Thanks, Charlie, for making this easier, here are my answers to your questions:

What's your age?
45

How did you find the forum?
Frantically searching Google to read testimonials from people who have experience with the RP diet.

How did you find Ray Peat's work?
Good one. I can't remember! Brain fog? If you refer to how I liked it, well, I think it is worthy of a Nobel prize if he is right in his theories and his views on the human body/life in general, inasmuch as I have gleaned them through his articles and other materials available on the net. I can't wait to read his books. However, I am not a scientist myself so take that for what it's worth.

How long have you been Peating?
Five weeks.

What is your favorite part about Peating?
Simplicity, once you get the hang of it.

What is the worst part?
The tendency one might have to apply it religiously, using, for instance, Peat's own quantities and ratios of food and supplements. That can be a recipe for (relative) disaster -- rapid weight gain, etc. I think one should listen to one's body and ease into Peat's diet, especially if they come from a low carb pattern.

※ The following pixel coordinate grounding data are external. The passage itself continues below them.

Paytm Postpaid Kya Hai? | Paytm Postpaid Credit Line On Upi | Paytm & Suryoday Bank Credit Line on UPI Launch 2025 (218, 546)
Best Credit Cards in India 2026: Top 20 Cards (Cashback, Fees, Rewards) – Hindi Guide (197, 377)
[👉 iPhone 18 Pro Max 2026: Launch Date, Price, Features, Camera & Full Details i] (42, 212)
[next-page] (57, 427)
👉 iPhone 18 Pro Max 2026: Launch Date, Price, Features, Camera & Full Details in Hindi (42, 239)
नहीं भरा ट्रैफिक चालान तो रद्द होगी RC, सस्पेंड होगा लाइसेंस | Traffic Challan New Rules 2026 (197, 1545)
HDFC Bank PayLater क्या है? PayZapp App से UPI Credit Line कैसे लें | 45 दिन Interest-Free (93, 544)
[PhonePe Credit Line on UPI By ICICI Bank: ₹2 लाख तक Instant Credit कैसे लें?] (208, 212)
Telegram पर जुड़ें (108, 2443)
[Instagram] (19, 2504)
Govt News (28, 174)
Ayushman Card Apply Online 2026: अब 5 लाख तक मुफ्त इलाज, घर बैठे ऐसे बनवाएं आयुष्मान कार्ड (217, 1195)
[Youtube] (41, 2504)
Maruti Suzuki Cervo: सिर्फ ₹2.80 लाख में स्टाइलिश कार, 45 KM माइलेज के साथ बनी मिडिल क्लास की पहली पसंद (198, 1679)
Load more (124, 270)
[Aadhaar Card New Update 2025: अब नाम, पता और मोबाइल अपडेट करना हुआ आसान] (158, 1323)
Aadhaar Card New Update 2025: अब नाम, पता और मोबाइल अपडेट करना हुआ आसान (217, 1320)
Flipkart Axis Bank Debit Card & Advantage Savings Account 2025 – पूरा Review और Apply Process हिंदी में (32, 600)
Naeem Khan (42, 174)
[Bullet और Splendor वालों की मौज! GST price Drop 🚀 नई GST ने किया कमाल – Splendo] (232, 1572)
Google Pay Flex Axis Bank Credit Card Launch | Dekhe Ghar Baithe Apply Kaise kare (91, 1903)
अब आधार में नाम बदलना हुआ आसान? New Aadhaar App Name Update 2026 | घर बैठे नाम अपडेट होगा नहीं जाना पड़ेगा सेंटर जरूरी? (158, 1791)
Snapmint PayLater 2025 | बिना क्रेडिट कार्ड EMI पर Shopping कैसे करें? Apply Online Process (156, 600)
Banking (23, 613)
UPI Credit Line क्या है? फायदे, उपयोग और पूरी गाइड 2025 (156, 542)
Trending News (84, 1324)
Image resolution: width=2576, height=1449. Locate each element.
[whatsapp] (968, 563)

What are your health issues?
Hashimoto's, possibly SLE (auto-antibodies to dsDNA, yikes!), gluten intolerance, peri-menopause. After a lifetime of good health, came a year of everything falling apart. That was also the year I went full speed on a Paleo diet, low carb, so I am rather upset about that and I sometimes think I may have brought all of this upon myself...

What other questions should we ask?
Where does one live, maybe? Strasbourg, for me.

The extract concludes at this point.